Istio Getting Started
This is a very simple introduction for Istio Service Mesh.
Introduction
What is Istio? What is different from Kubernetes? Istio is the second evolution to microservices architectures. So far, all the solutions need to solve by its own the exactly same paradigms for service discovery, logging, configuration and a long etc. Istio is a service mesh that provides all these services for all your microservices. How to upgrade microservices, listen for the traces, routing, etc… All of this is now delegated to the Service Mesh. Istio uses kubernetes to deploy all its services.
Some Technical Context
Istio has been developed by Google and other parties. For all your services, Istio adds a proxy [Envoy](https://www.envoyproxy.io/] inside the pod to sync with Istio
Installation
We followed the instructions from here. This is:
- Download and Install:
curl -L https://git.io/getLatestIstio | sh -
cd istio-1.0.2
export PATH=$PWD/bin:$PATH
- Install Istio’s Custom Resource Definition:
kubectl apply -f install/kubernetes/helm/istio/templates/crds.yaml
- Install Istio Services:
kubectl apply -f install/kubernetes/istio-demo.yaml
This script is to enable Istio without auth. There are more options. See the getting started page for more.
- Verify Installation:
Go to Kubernetes dashboard (minikube dashboard) and select the Istio-System namespace. We should see all the Istio services in the Deployment section.
Let’s Write Our First App in Istio!
This is a hello world node.js app:
var http = require('http');
var handleRequest = function(request, response) {
console.log('Received request for URL: ' + request.url);
response.writeHead(200);
response.end('Hello World!');
};
var www = http.createServer(handleRequest);
www.listen(8080);
If you run this node app, we can try the app just typing “node server.js” and going to localhost:8080.

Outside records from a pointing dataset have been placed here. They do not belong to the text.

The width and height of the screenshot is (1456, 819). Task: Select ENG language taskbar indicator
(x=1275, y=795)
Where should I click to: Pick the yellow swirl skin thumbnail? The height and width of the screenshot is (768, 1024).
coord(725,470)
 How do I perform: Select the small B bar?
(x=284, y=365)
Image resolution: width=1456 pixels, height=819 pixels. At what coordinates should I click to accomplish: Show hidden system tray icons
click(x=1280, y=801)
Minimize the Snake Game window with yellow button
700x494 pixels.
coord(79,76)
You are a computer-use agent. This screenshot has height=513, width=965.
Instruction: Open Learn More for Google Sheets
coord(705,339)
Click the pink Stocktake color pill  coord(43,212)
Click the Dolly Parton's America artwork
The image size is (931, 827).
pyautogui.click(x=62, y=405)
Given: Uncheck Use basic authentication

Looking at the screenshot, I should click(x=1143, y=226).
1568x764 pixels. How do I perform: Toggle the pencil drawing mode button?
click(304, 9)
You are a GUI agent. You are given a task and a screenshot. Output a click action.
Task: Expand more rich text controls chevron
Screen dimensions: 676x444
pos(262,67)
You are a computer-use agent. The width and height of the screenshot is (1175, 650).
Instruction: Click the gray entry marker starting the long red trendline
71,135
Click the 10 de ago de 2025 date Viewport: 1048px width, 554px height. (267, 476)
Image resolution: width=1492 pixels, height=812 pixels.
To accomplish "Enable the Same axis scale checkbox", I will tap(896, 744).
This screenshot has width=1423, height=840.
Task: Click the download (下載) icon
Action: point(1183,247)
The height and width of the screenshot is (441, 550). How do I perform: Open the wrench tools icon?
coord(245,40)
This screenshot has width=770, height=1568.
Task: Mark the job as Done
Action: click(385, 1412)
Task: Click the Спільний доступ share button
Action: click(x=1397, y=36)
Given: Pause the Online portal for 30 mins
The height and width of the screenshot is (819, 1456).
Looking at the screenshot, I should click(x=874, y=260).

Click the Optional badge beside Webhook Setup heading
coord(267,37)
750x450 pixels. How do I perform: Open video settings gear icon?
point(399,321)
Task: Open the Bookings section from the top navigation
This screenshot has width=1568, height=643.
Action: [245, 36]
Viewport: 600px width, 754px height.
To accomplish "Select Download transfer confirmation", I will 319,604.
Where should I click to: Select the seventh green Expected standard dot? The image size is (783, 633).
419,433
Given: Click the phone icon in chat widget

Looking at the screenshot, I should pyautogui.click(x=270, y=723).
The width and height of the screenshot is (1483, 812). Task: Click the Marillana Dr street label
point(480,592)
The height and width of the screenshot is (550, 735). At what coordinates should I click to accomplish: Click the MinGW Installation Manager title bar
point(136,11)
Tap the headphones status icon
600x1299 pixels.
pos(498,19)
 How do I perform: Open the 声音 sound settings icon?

Then, we need to build the docker image:
FROM node:6.14.2
EXPOSE 8080
COPY server.js .
CMD node server.js
And install the image inside the kubernetes docker repository:
eval $(minikube docker-env)
docker build -t hello-node:v1 .
Finally, let’s deploy our application in Istio via this deployments.yaml:
apiVersion: v1
kind: Service
metadata:
name: helloworld-service
labels:
app: helloworld-service
spec:
type: NodePort
ports:
- port: 8080
name: http
selector:
app: helloworld-service
---
apiVersion: extensions/v1beta1
kind: Deployment
metadata:
name: helloworld-service
spec:
replicas: 1
template:
metadata:
labels:
app: helloworld-service
version: v1
spec:
containers:
- name: helloworld-service
image: hello-node:v1
imagePullPolicy: IfNotPresent
ports:
- containerPort: 8080
And typing:
kubectl label namespace myappnamespace istio-injection=enabled
kubectl create -n myappnamespace -f deployments.yaml
The app should have started up now in localhost:8080.
What Can We do Now?
-
We can install plugins or addons to Istio like Grafana, Zipkin, Prometheus… See more in here. All these components will see our apps by doing nothing.
-
We can define rules for routing or define test strategies for failures, just defining RouteRule in route-to-v2.yaml:
apiVersion: config.istio.io/v1alpha2
kind: RouteRule
metadata:
name: helloworld-service
spec:
destination:
name: helloworld-service
precedence: 1
match:
request:
headers:
user-agent:
regex: ".*Chrome.*"
route:
- labels:
version: "v2"
This script will route all the requests made from Chrome for our hello world app to a new version “v2” for the same app.
- Or simulate HTTP failures:
apiVersion: config.istio.io/v1alpha2
kind: RouteRule
metadata:
name: helloworld-service-503
spec:
destination:
name: helloworld-service
precedence: 1
route:
- labels:
version: "v1"
httpFault:
abort:
percent: 100
httpStatus: 503
This script will make our application to return a 503 HTTP error the 100% times.